How to create a list of random integer vector whos

2019-01-18 06:35发布

Creating a random vector whose sum is X (e.g. X=1000) is fairly straight forward:

import random
def RunFloat():
    Scalar = 1000
    VectorSize = 30
    RandomVector = [random.random() for i in range(VectorSize)]
    RandomVectorSum = sum(RandomVector)
    RandomVector = [Scalar*i/RandomVectorSum for i in RandomVector]
    return RandomVector
RunFloat()

The code above create a vector whose values are floats and sum is 1000.
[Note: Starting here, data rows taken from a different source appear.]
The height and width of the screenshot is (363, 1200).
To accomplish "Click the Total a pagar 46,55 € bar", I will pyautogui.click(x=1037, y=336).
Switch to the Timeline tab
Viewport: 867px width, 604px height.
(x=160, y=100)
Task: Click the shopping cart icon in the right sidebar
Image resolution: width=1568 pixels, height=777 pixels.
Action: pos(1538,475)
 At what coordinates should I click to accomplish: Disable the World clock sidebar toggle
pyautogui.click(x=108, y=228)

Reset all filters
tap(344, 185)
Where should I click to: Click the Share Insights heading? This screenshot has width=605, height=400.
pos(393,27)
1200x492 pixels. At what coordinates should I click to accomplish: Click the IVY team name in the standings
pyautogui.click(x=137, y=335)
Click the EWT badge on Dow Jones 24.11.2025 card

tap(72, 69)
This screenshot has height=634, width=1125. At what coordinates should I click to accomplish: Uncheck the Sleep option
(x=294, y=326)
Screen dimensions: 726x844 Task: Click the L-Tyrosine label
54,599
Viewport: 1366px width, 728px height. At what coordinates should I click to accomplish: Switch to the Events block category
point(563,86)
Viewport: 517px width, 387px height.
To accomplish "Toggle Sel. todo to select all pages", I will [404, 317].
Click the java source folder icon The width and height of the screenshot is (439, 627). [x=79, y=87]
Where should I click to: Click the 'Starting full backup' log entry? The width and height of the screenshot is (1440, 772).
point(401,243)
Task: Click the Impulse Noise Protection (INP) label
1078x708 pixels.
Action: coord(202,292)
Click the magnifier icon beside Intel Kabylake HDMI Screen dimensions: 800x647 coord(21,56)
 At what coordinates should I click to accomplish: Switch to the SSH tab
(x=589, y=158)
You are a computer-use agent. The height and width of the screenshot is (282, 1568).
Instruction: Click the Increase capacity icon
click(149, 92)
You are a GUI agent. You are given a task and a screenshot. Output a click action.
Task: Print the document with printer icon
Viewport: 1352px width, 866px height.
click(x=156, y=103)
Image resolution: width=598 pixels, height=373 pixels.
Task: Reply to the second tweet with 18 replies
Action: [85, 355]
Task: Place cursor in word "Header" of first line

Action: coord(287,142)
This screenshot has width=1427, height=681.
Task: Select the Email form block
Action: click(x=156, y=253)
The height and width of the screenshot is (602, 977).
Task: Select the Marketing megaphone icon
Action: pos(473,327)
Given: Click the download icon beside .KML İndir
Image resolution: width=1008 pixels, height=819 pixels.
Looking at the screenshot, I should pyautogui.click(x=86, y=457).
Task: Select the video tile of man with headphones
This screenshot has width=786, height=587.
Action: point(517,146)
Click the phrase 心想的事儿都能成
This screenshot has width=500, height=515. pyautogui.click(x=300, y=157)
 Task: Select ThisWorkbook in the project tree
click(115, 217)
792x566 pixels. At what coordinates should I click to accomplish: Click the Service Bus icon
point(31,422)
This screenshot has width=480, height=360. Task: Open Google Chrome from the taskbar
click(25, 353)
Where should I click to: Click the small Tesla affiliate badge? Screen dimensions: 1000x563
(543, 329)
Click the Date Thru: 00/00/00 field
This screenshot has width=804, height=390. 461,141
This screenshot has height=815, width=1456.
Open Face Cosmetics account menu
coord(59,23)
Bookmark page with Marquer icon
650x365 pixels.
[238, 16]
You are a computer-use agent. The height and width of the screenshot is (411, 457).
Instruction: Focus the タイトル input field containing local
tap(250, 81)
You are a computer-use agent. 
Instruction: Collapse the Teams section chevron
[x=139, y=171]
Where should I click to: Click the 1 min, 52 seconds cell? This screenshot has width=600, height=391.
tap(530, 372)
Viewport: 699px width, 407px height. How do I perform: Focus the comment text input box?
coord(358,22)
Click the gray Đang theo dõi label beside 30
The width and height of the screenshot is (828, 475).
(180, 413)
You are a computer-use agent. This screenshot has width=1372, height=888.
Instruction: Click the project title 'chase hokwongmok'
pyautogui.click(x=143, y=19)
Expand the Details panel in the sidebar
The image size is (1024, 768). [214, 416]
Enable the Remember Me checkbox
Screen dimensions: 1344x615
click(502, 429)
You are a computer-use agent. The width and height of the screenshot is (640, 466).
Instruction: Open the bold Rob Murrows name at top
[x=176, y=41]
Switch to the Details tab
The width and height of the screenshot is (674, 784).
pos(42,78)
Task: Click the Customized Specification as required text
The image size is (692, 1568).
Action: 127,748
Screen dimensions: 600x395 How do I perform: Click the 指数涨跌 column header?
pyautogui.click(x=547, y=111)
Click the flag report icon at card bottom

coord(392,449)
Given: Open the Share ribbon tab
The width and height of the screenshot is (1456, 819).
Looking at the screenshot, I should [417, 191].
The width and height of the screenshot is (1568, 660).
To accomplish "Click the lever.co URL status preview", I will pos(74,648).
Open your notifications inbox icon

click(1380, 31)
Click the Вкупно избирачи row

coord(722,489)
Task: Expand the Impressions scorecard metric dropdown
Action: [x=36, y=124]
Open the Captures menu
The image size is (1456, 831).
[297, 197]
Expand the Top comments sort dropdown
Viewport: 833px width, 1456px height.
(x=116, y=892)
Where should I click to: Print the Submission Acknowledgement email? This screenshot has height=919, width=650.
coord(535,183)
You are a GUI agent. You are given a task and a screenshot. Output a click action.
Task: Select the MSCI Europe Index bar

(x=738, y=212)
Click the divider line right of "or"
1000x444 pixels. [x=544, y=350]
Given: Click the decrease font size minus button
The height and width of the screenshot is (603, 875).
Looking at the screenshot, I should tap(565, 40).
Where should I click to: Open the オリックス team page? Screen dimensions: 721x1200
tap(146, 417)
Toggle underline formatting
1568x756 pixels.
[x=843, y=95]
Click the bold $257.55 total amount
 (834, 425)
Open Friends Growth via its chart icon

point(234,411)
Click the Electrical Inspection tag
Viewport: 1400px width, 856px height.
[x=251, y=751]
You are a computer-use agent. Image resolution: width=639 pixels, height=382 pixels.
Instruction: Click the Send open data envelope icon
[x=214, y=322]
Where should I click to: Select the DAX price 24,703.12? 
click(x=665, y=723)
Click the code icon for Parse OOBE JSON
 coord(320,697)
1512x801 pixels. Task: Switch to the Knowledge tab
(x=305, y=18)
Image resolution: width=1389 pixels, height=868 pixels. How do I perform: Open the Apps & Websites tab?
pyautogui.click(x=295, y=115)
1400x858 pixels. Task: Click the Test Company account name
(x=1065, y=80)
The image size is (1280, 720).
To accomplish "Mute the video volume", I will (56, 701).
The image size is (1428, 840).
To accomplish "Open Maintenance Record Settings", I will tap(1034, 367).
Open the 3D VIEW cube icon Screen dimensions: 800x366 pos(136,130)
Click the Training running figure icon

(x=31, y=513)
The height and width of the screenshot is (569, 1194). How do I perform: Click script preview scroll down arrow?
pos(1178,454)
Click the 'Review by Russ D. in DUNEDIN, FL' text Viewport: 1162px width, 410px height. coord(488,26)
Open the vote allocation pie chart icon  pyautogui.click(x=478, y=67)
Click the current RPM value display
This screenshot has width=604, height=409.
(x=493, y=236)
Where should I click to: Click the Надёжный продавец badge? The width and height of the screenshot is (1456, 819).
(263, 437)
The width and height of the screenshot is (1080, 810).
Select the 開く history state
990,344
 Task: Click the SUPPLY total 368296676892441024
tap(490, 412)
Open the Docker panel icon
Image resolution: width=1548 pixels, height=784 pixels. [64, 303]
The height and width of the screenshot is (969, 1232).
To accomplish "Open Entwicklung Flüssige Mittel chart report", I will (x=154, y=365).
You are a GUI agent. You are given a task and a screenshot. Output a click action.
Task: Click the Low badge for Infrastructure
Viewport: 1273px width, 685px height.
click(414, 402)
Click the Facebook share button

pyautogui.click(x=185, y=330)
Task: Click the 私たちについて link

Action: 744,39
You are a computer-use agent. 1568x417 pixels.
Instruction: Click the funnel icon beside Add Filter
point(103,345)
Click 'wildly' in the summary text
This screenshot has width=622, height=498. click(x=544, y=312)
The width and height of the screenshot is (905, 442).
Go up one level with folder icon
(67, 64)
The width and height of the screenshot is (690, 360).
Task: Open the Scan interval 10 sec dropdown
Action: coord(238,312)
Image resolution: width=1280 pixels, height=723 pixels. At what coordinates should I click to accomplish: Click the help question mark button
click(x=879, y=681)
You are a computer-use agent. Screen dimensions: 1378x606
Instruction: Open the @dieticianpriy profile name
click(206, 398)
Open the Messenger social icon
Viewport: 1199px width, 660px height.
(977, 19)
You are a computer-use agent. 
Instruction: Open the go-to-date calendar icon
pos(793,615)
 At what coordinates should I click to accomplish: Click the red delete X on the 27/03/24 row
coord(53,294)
I'm having difficulty creating a simple function for creating a vector whose values are integers and sum is X (e.g. X=1000*30)

import random
def RunInt():
    LowerBound = 600
    UpperBound = 1200
    VectorSize = 30
    RandomVector = [random.randint(LowerBound,UpperBound) for i in range(VectorSize)]
    RandomVectorSum = 1000*30
    #Sanity check that our RandomVectorSum is sensible/feasible
    if LowerBound*VectorSize <= RandomVectorSum and RandomVectorSum <= UpperBound*VectorSum:
        if sum(RandomVector) == RandomVectorSum:
            return RandomVector
        else:
            RunInt()  

Does anyone have any suggestions to improve on this idea? My code might never finish or run into recursion depth problems.

Edit (July 9, 2012)

Thanks to Oliver, mgilson, and Dougal for their inputs. My solution is shown below.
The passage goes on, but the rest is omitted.